(Saved entries)

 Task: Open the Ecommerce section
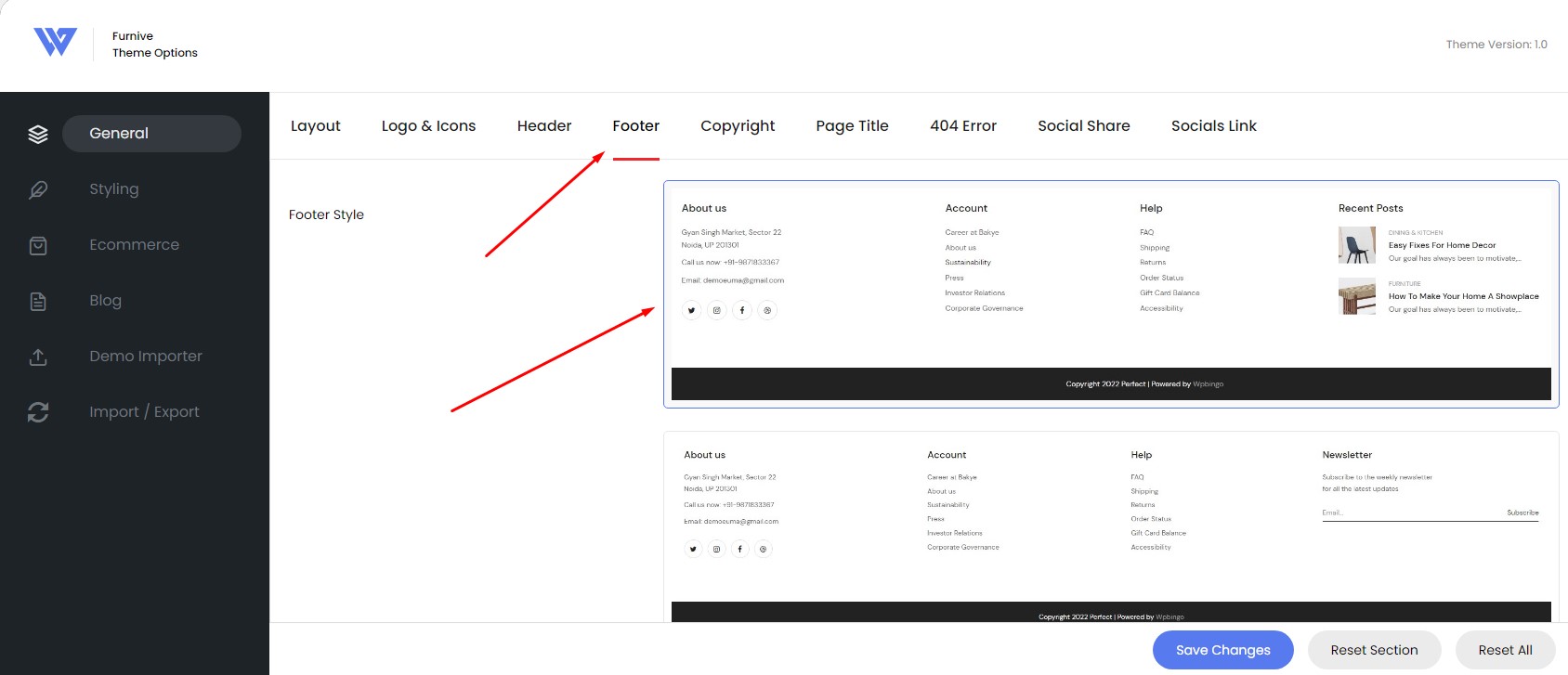(135, 245)
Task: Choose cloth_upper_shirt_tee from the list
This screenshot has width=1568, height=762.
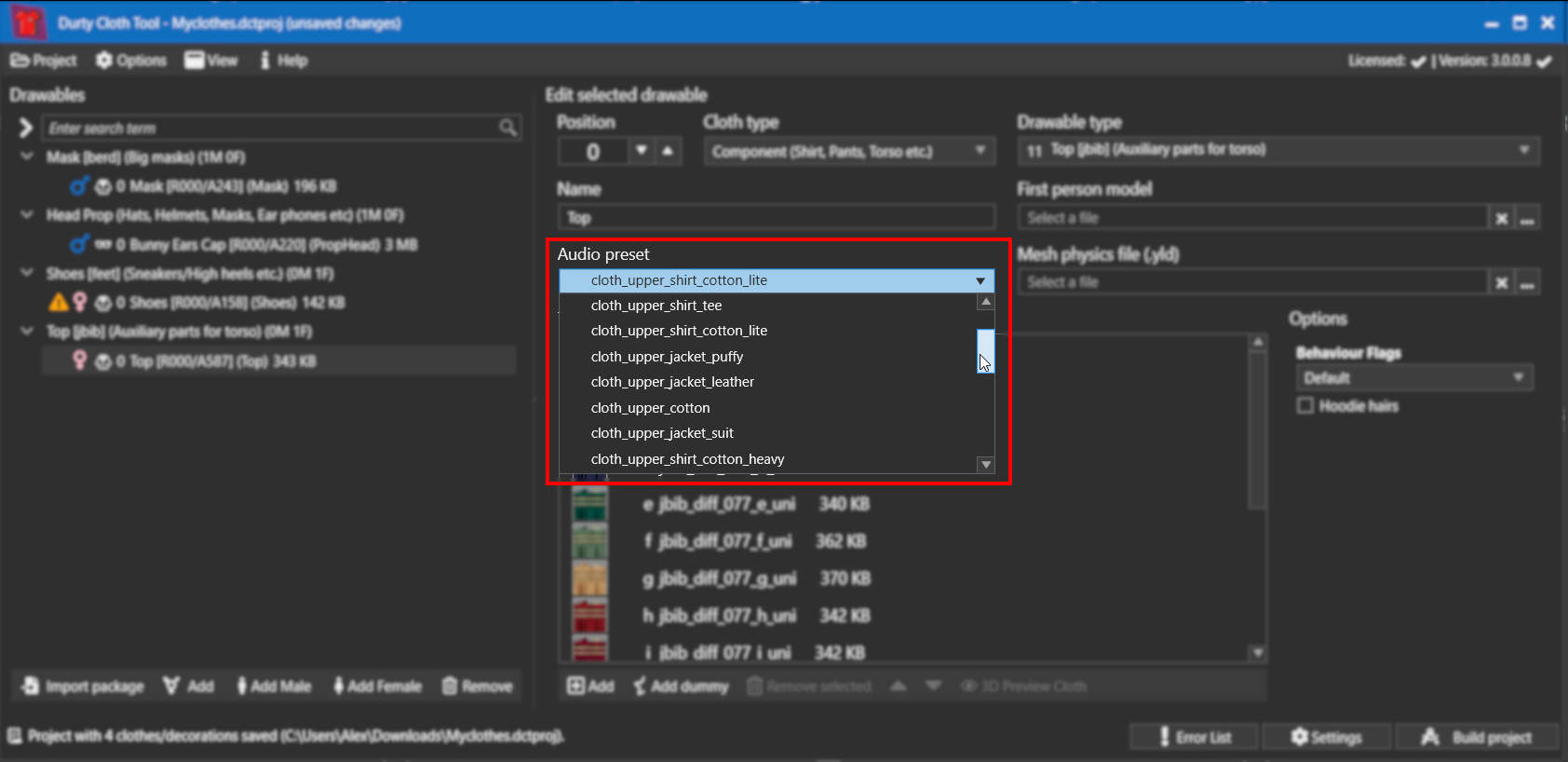Action: [x=656, y=306]
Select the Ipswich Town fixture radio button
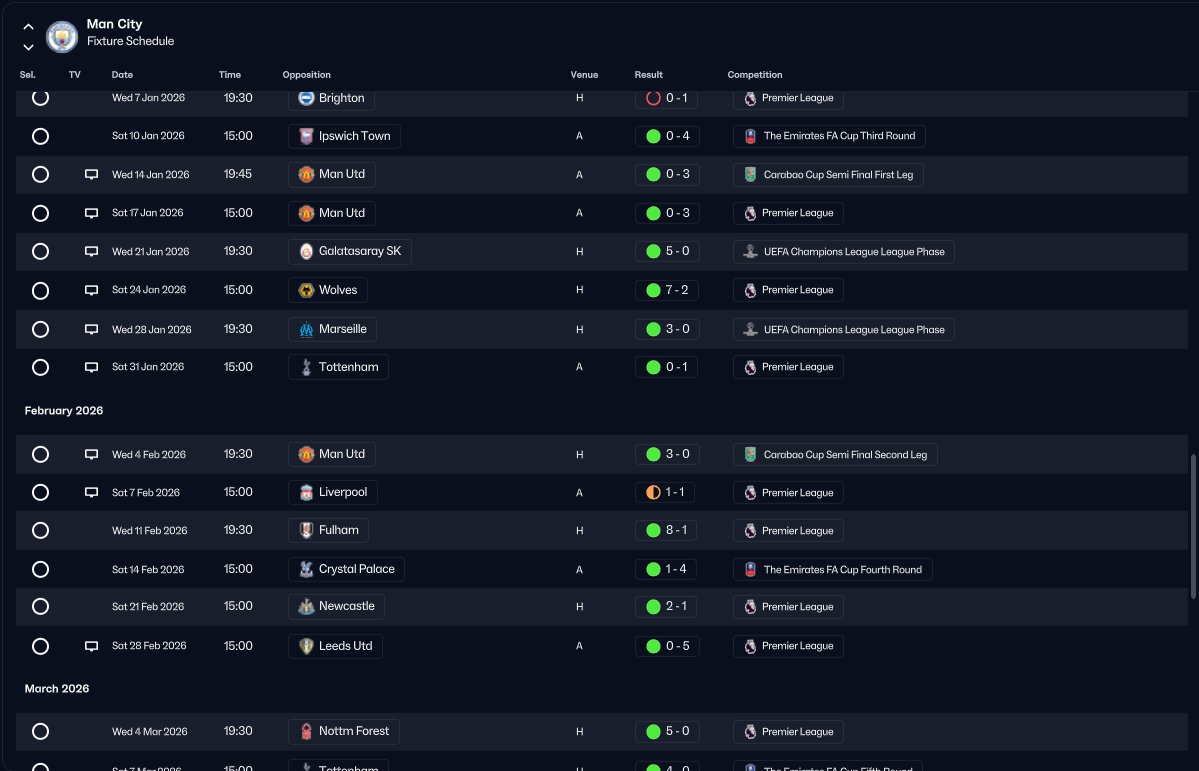This screenshot has width=1199, height=771. pos(41,136)
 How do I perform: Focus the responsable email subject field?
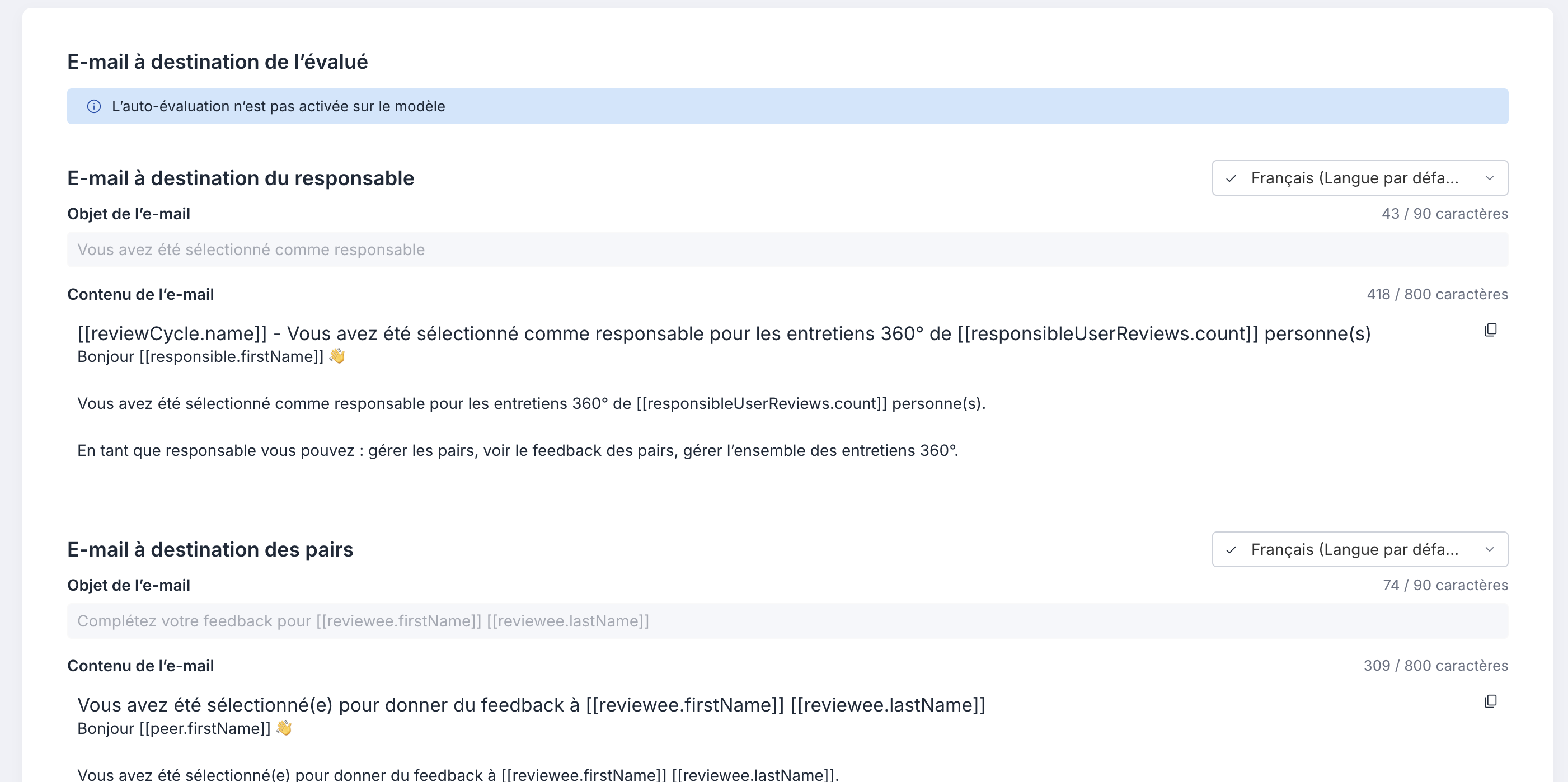point(788,249)
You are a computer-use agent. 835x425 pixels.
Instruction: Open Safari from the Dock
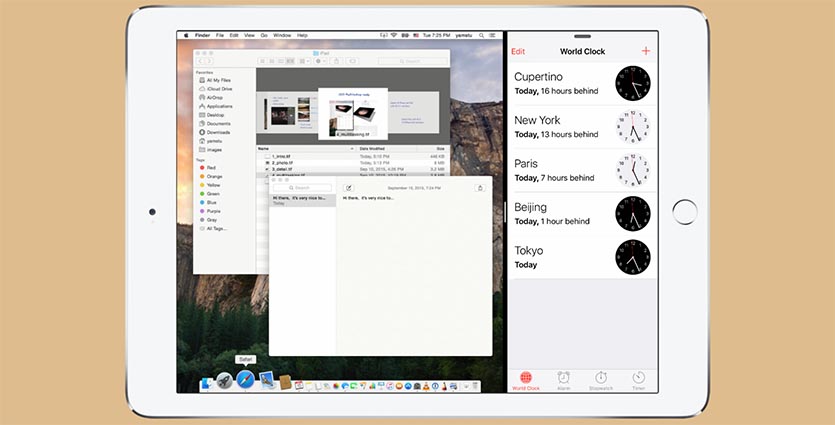[245, 381]
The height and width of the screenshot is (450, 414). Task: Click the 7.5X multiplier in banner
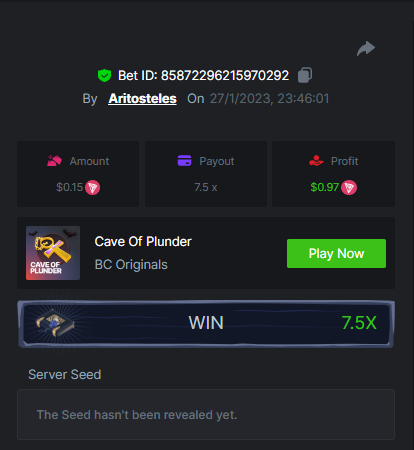click(x=359, y=323)
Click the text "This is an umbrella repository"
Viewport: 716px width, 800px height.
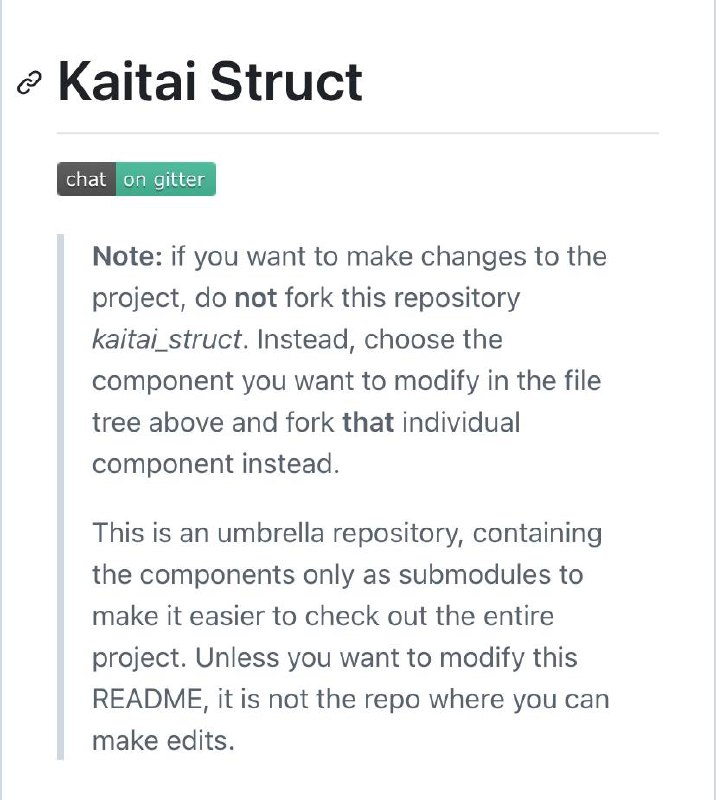coord(278,534)
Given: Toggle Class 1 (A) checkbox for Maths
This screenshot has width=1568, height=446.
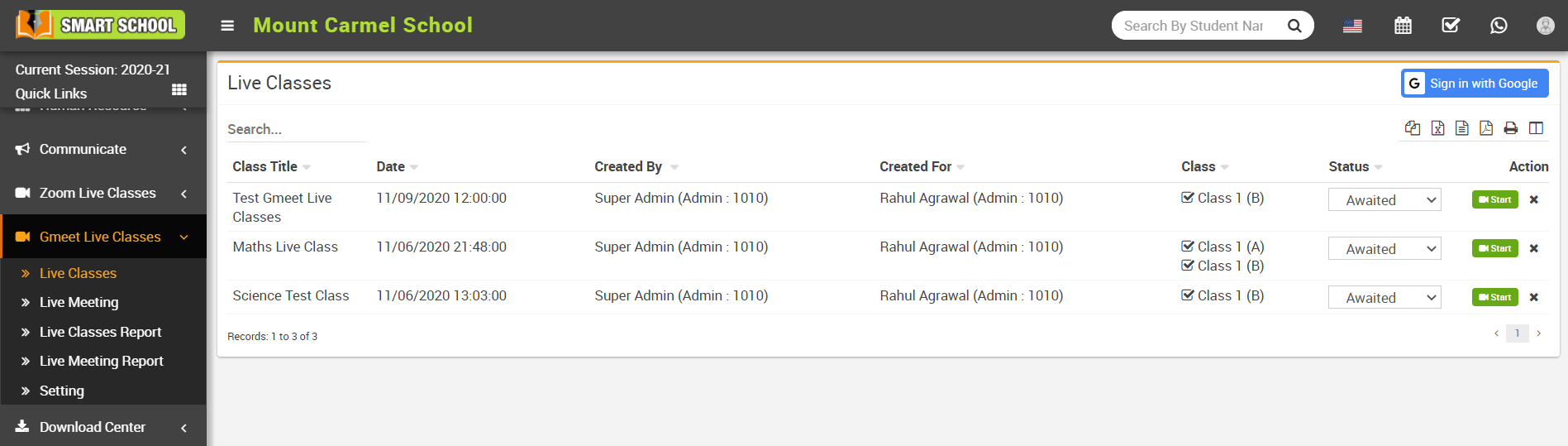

## What to produce
Both ends included, copy the lines from the one holding "The height and" to the last line of the entries exactly, with all pictures left out.

## Answer for the task
The height and width of the screenshot is (450, 414). Task: Click the 7.5X multiplier in banner
click(x=359, y=323)
Click the text "This is an umbrella repository"
Viewport: 716px width, 800px height.
coord(278,534)
Given: Toggle Class 1 (A) checkbox for Maths
This screenshot has width=1568, height=446.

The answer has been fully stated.